Israeli police officers carry the flag draped coffin of Druze police officer Zidan Nahad Seif during his funeral in the northern village of Yanuh-Jat November 19, 2014. (Baz Ratner/Reuters)

PALESTINIAN LEADERS, as much as their Israeli counterparts, should have no interest in a “third intifada,” or popular uprising, in Jerusalem or the West Bank. The last one, beginning in 2000, killed thousands while profoundly damaging the cause of Palestinian statehood. Yet a series of violent incidents in Jerusalem — capped by a horrific attack on a Jewish synagogue Tuesday — have raised the prospect of the snowballing of communal bloodshed. And while Palestinian President Mahmoud Abbas says he opposes a return to violent resistance — unlike the rival Hamas movement — he can’t seem to resist words and actions that suggest otherwise.

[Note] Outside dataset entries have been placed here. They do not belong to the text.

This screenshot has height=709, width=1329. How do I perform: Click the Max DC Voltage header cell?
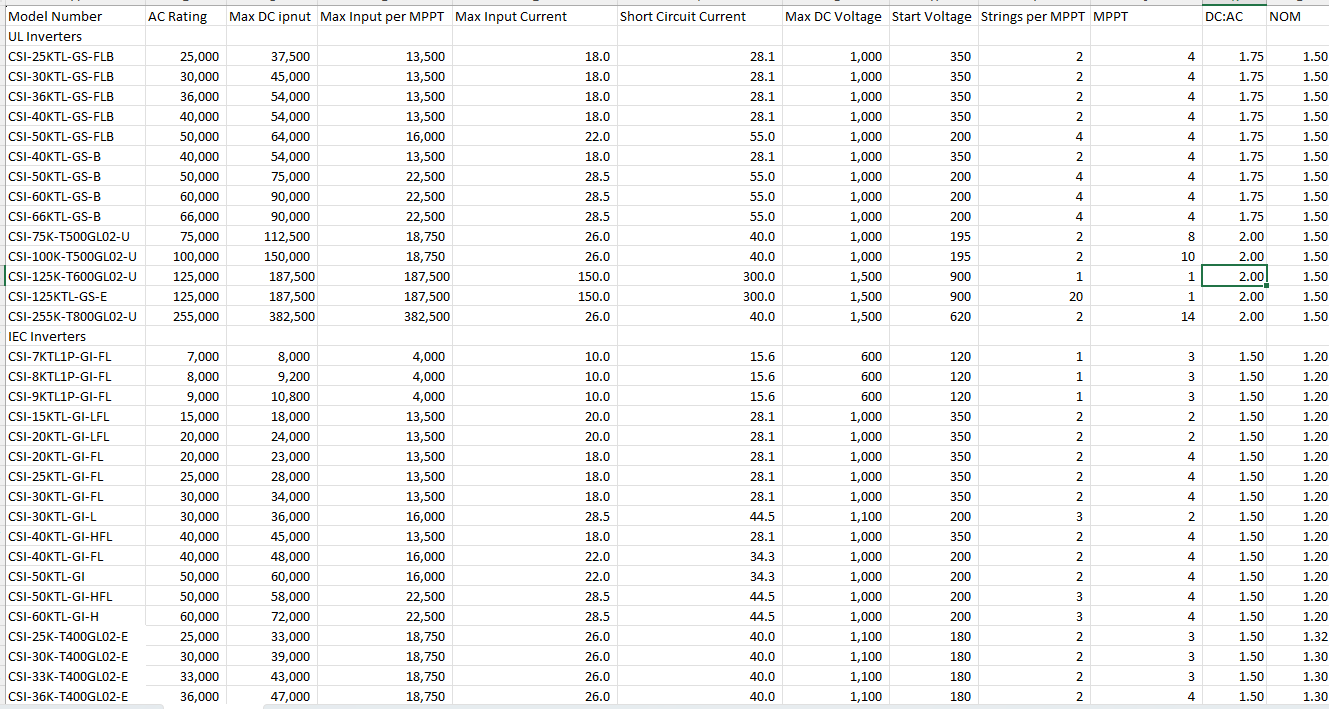833,17
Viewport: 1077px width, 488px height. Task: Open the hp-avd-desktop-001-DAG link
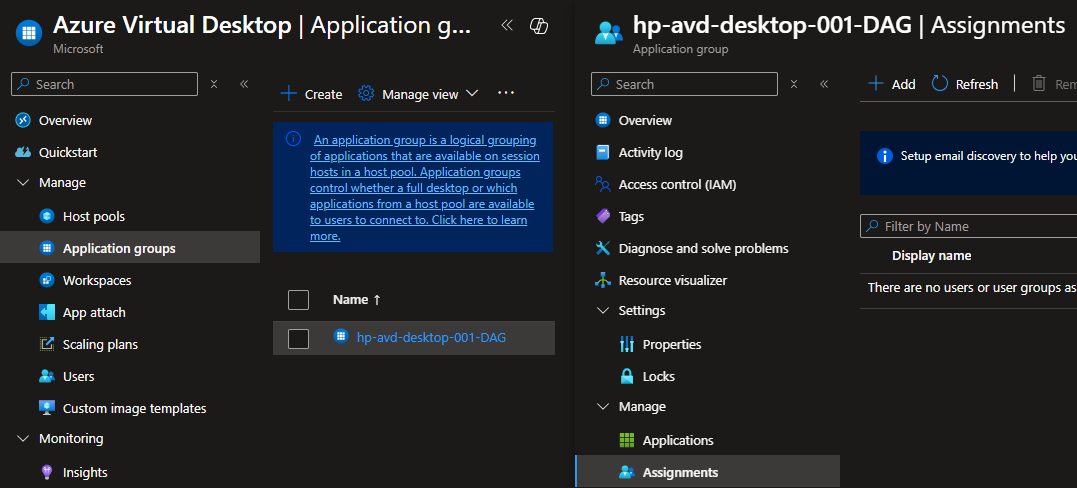click(x=431, y=338)
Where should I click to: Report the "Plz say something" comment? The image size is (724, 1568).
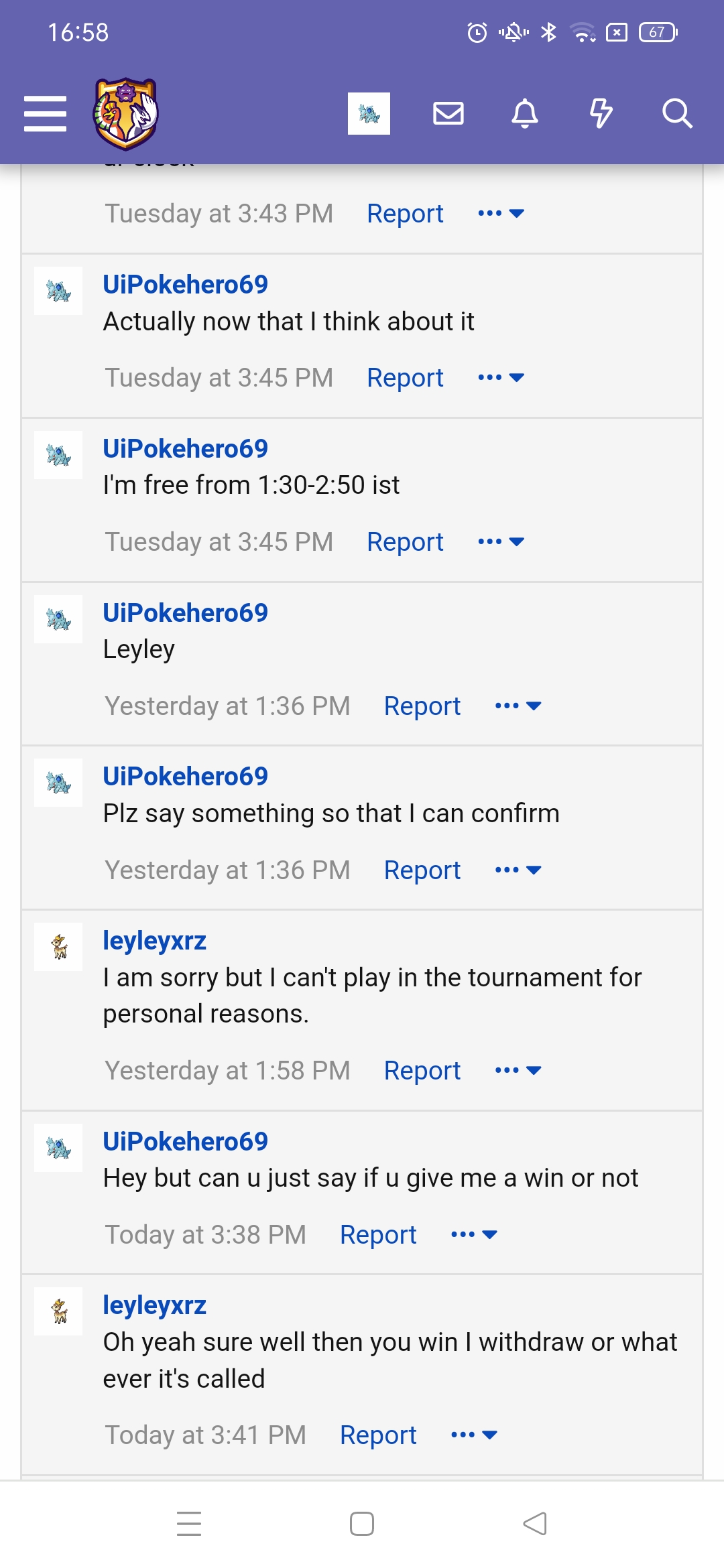tap(422, 870)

As tensions mounted in Jerusalem in recent weeks, Mr. Abbas accused Israel of starting a “holy warover the al-Aqsa mosque on Jerusalem’s most sensitive ground, the Haram al-Sharif, or Temple Mount. His Fatah party called for a “day of rage” to protest an Israeli government decision to temporarily close off access to the site after the attempted murder of a militant Jewish activist. While no one believes Mr. Abbas supported the bloody rampage in the synagogue by two Palestinians, his condemnation of it was coupled with yet another reference to the alleged “assault on Haram al-Sharif.”

A generous view of Mr. Abbas is that he is chasing after inflamed Palestinian public opinion, rather than attempting to shape it. Arabs in East Jerusalem, who largely opted out of the previous uprisings, have been enraged by reports that Israel intends to alter the status quo on the Temple Mount, the third-most holy site in Islam, where Jews are allowed to visit but not to pray. Tensions in the city have been rising since the murder last summer of a Palestinian teenager by Jewish extremists, and recent announcements by the Israeli government of Benjamin Netanyahu of new Jewish settlements in and around the city haven’t helped.

Mr. Netanyahu, the prime minister, promised last week not to change the status quo at the holy sites. But the Israeli leader, who some believe is preparing for an early election, is also exploiting the crisis for political ends. Though investigators found that the synagogue attackers were not linked to any group, Mr. Netanyahu concentrated his rhetorical fire on Mr. Abbas. On Monday he ordered the family homes of the attackers demolished — a much-criticized punishment that Israel employed during the previous uprisings. He asked all Israeli parties to join in a unity government, a measure the country has previously embraced only in wartime.

The good news is that cooperation between Israeli and U.S.-trained Palestinian security forces in the West Bank — the key to the recent years of relative peace in the territory — has not been ruptured. While it continues, the mass carnage that haunted both Israelis and Palestinians in the early 2000s is unlikely to resume. But lone-wolf attacks by extremists on both sides will continue, and proliferate, absent steps by leaders on both sides to reduce tensions. They know what they should do: refrain from inflammatory statements and hold off on provocative acts like new Israeli settlement announcements or Palestinian appeals for recognition by the United Nations. That will require a change in the present political course of both Mr. Abbas and Mr. Netanyahu.